Saturday, March 6: Grace Without Limits
March 6th, 2010 :: 1am
Posted in Devotions, by Jane Dixon
My understanding of this story is that it intends to dramatically illustrate the degree to which the grace of God extends to everyone. No one is excluded. No one is beyond the helping hand of God. Mark 5:1-20
For me, this story is about the grace of God and nothing else. Everything else in the story is extraneous.
A brief summary: Jesus, a good and pious Jew, intentionally goes into a gentile area to heal an outcast. The poor guy helped by Jesus was not only an outcast from the Jews, as were all gentiles, but this guy was an outcast from the gentiles as well. He was an outcast of outcasts.

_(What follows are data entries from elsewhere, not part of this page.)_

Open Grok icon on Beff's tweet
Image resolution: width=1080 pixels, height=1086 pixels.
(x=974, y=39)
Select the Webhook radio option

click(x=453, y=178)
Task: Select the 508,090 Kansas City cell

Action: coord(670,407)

In this story, we see Jesus intentionally going into a religiously forbidden area for no apparent reason except to minister. In going into this gentile territory, Jesus became ritually unclean… something pious Jews scrupulously avoided because cleansing oneself ritually was a pain and took a long time. In getting near a gentile, Jesus became ritually unclean to a second degree. Then, if becoming ritually unclean in two different ways was not enough, Jesus messes with someone believed to be demon possessed. All three of Jesus’ individual “offenses” made him unclean. Together, the accumulative effect is he is so unclean it is beyond reason and imagination. To be cleansed for these “offenses” would take a lot of time and during his cleansing efforts, he would be excluded from being with pious Jews.
To help someone considered totally hopeless and dangerous, Jesus is willing to go against the religious beliefs of his peers; he is willing to be ostracized from “good people” and he is willing to pay the price of having to “jump through the hoops” to get back into his normal life.

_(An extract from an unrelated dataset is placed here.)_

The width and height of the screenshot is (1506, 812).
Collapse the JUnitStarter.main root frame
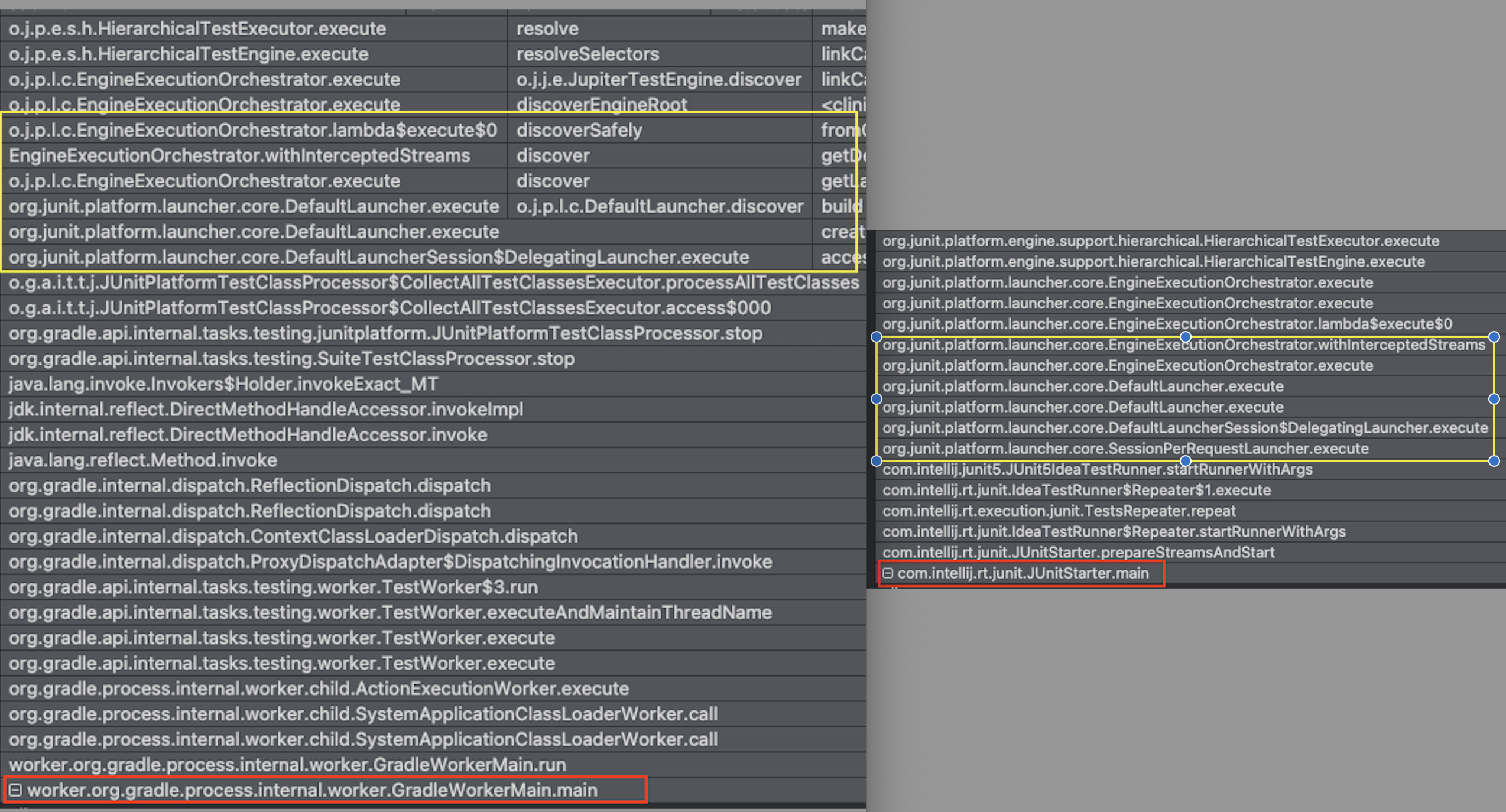pos(888,573)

Jesus goes the extra thousand miles to help this poor outcast who is isolated from everyone and living without hope. But, he is not an outcast to Jesus. In this story, we see that no one is beyond God’s love and help!
Much of my work in Honduras is about helping folks see the grace in this story rather than the demons.
God, help me to better realize and accept the enormity of your grace.
Rev. Glen Evans, former pastor of CUMC
now serving as a missionary in Honduras.